Available data
[Start of section]
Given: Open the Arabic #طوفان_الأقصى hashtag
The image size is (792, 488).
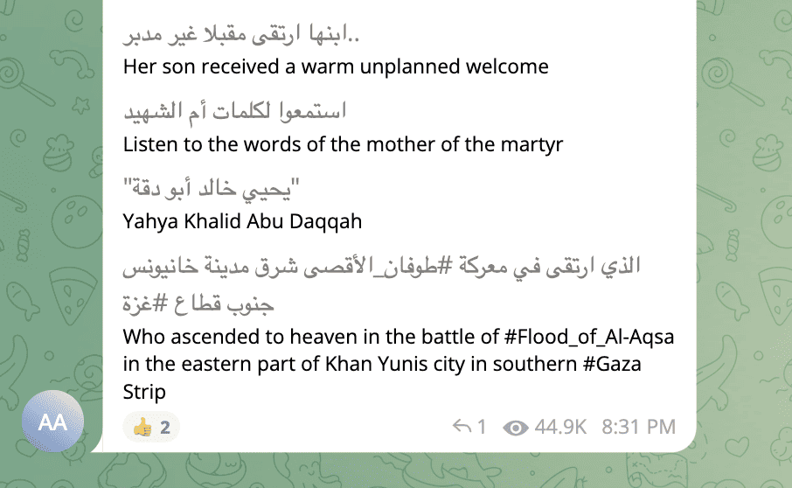Looking at the screenshot, I should coord(399,265).
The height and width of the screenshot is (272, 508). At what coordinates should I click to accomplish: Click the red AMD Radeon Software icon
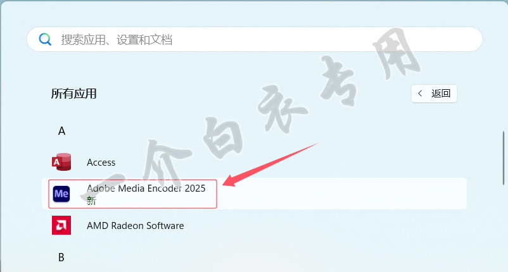tap(61, 225)
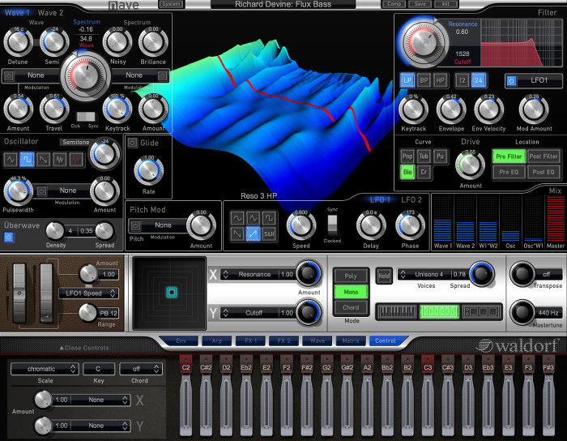Switch filter slope to 12 dB

[x=462, y=80]
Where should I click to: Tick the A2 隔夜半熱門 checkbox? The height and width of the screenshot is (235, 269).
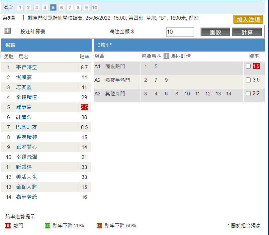(x=248, y=80)
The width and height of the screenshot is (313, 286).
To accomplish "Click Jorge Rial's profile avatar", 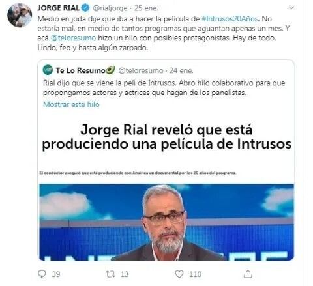I will click(x=20, y=15).
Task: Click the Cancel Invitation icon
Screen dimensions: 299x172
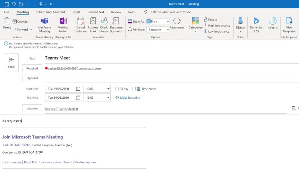Action: [80, 22]
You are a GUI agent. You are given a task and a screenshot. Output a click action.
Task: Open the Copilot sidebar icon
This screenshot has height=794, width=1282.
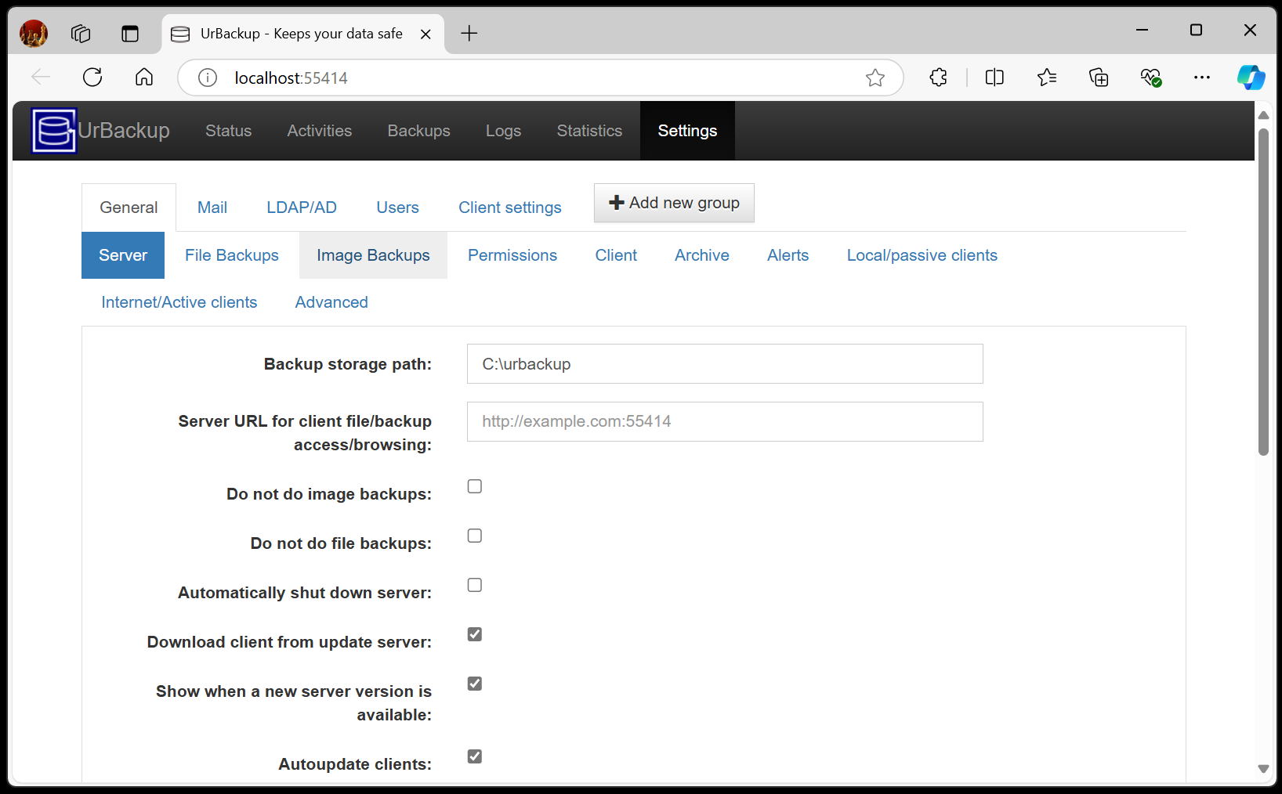[1251, 78]
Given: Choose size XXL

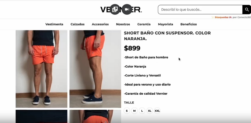Looking at the screenshot, I should pos(157,111).

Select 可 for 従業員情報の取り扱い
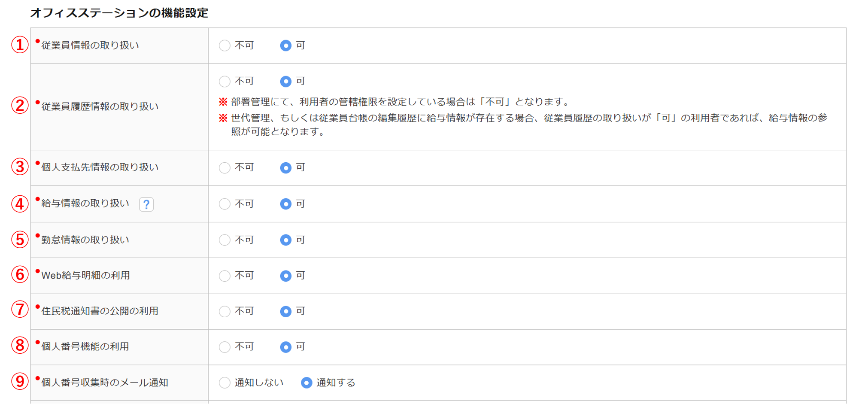click(x=285, y=46)
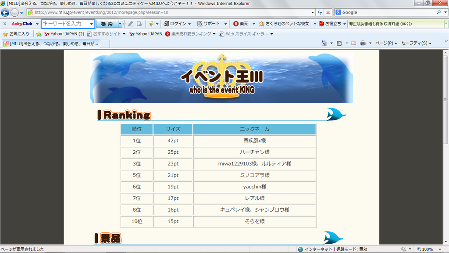This screenshot has height=253, width=449.
Task: Expand the AzbyClub toolbar dropdown
Action: [37, 24]
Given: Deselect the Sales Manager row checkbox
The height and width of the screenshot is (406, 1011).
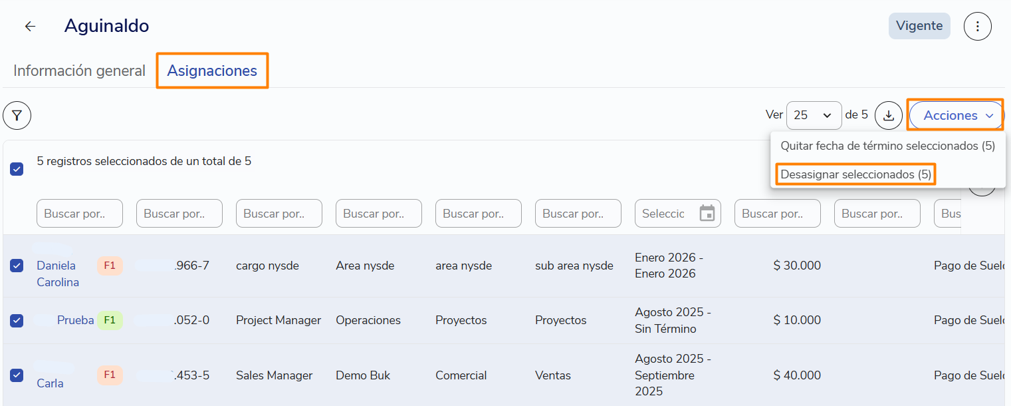Looking at the screenshot, I should pos(17,375).
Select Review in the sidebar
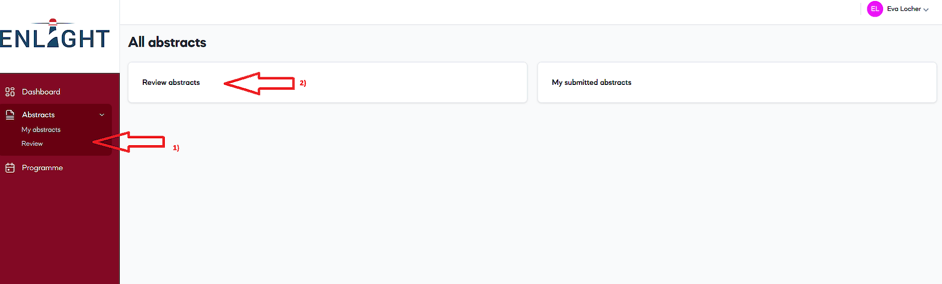The height and width of the screenshot is (284, 942). [32, 143]
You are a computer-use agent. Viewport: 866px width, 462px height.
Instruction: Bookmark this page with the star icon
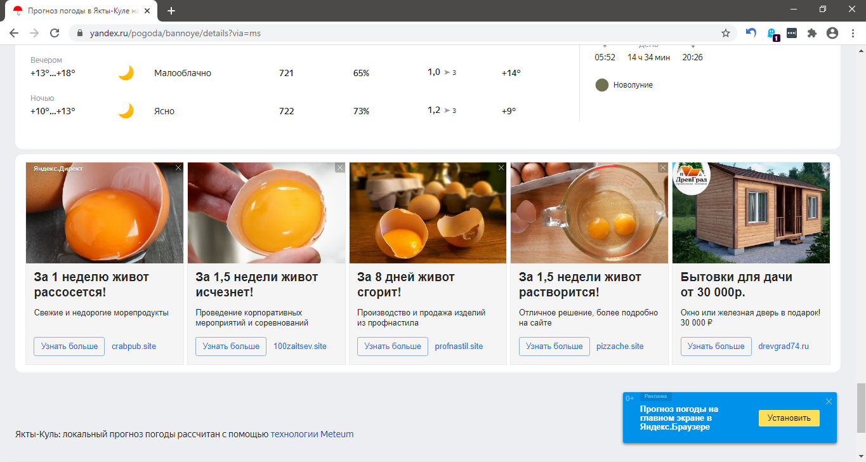click(x=726, y=33)
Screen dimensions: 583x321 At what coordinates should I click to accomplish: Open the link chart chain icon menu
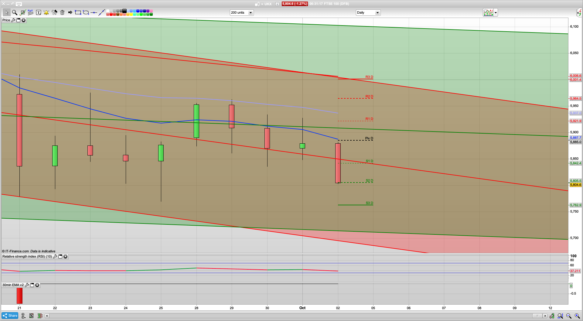pyautogui.click(x=23, y=316)
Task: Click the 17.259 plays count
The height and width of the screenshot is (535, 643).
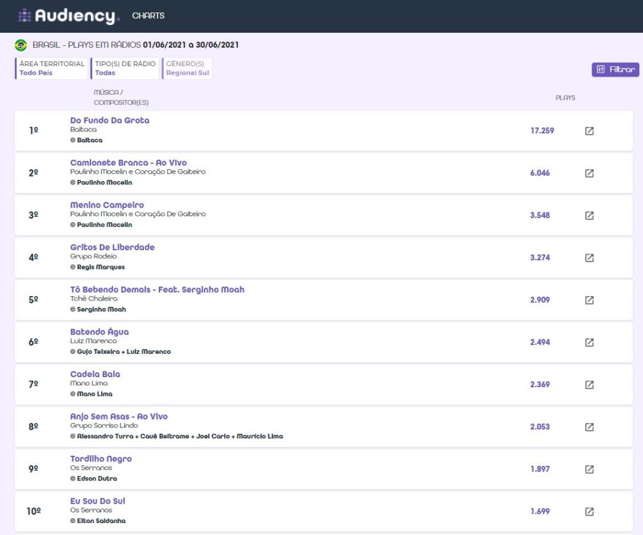Action: [x=542, y=131]
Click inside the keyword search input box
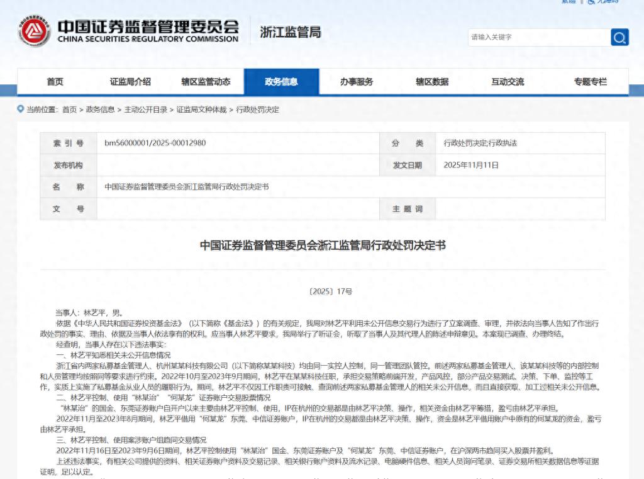The image size is (644, 479). tap(538, 38)
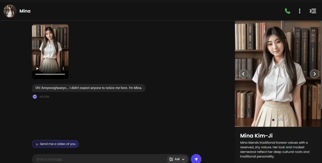Image resolution: width=322 pixels, height=163 pixels.
Task: Collapse the profile side panel via header icon
Action: point(313,11)
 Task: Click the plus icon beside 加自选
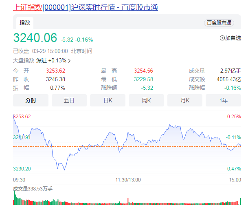pyautogui.click(x=222, y=38)
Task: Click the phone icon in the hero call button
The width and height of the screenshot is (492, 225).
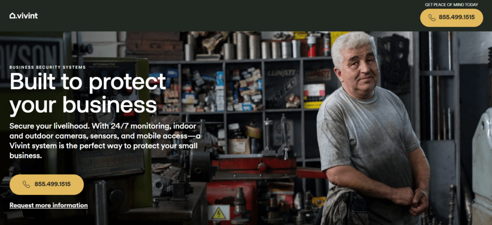Action: (26, 185)
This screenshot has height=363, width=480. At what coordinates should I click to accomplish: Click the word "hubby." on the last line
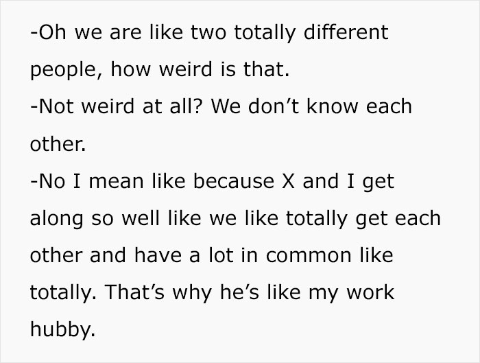60,330
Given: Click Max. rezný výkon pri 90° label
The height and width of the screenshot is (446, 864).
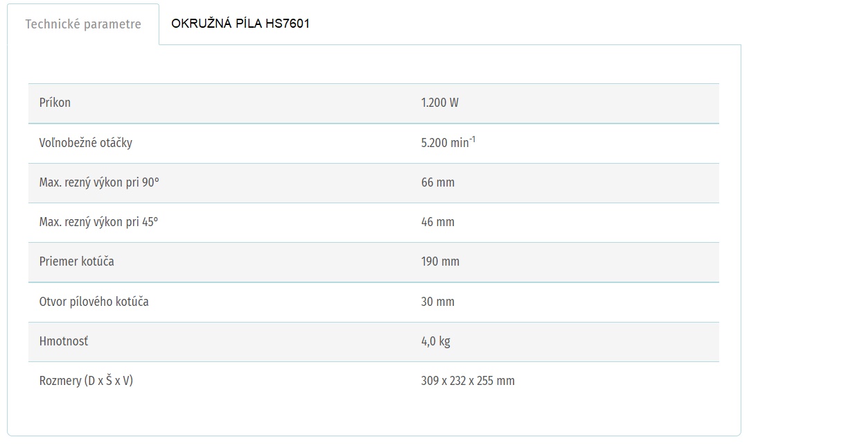Looking at the screenshot, I should tap(99, 182).
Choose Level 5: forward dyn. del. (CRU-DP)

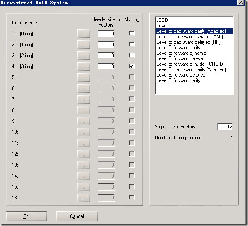pos(194,64)
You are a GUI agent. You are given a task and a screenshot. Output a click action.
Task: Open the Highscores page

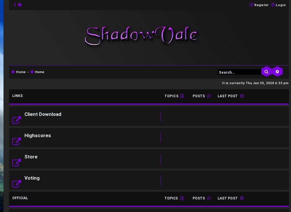(38, 135)
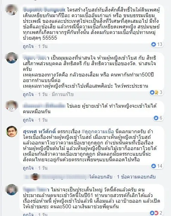Expand the 1 ข้อความตอบกลับ reply thread
This screenshot has height=216, width=171.
click(x=136, y=177)
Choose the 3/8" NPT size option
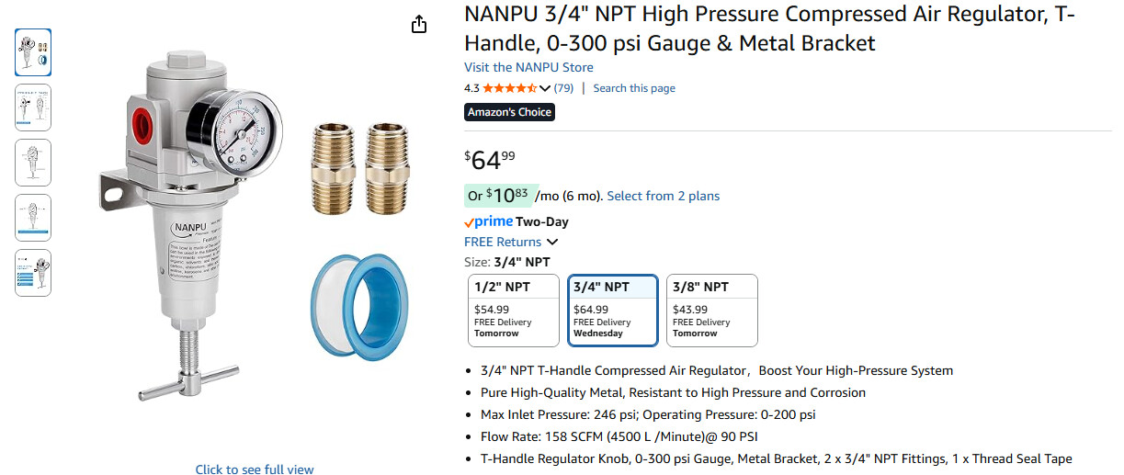 pyautogui.click(x=711, y=311)
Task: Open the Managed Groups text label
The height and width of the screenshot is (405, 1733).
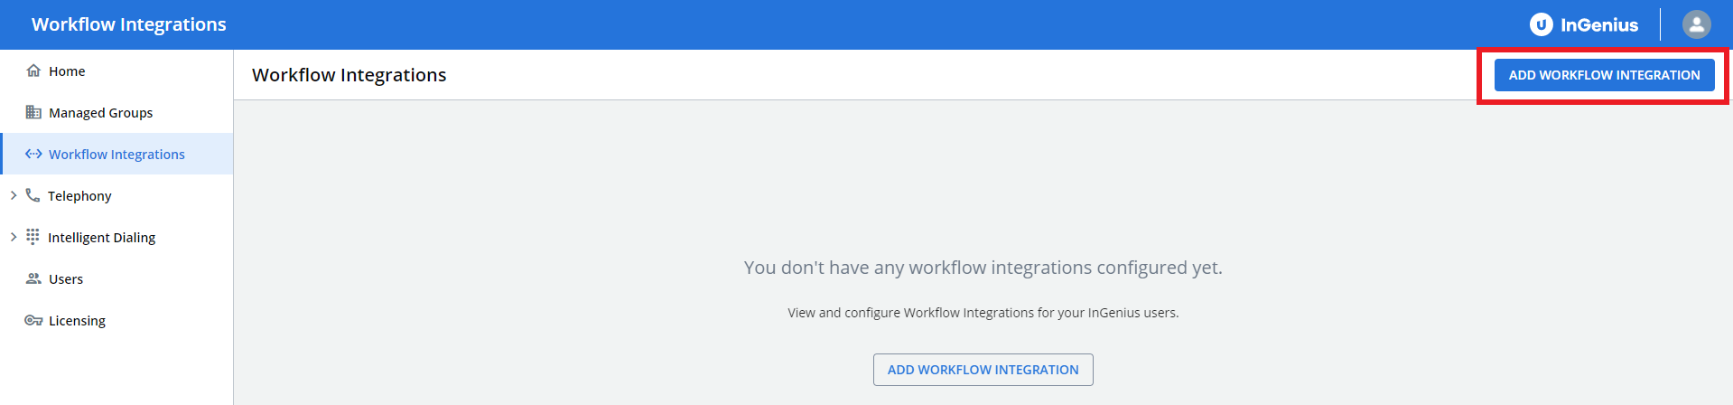Action: tap(100, 113)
[End of section]
Exercise prompt
What is needed is an exact copy of the lines above, from the one holding "Select Review in the sidebar" down to the one holding "Task: Click the 17.259 plays count", with those two included and the pictures left out.

Answer for the task
Select Review in the sidebar
The height and width of the screenshot is (284, 942). [32, 143]
You are a computer-use agent. Viewport: 866px width, 462px height.
Instruction: Bookmark this page with the star icon
click(x=726, y=33)
Screen dimensions: 583x321 At what coordinates should I click to accomplish: Open the link chart chain icon menu
pyautogui.click(x=23, y=316)
Task: Click the 17.259 plays count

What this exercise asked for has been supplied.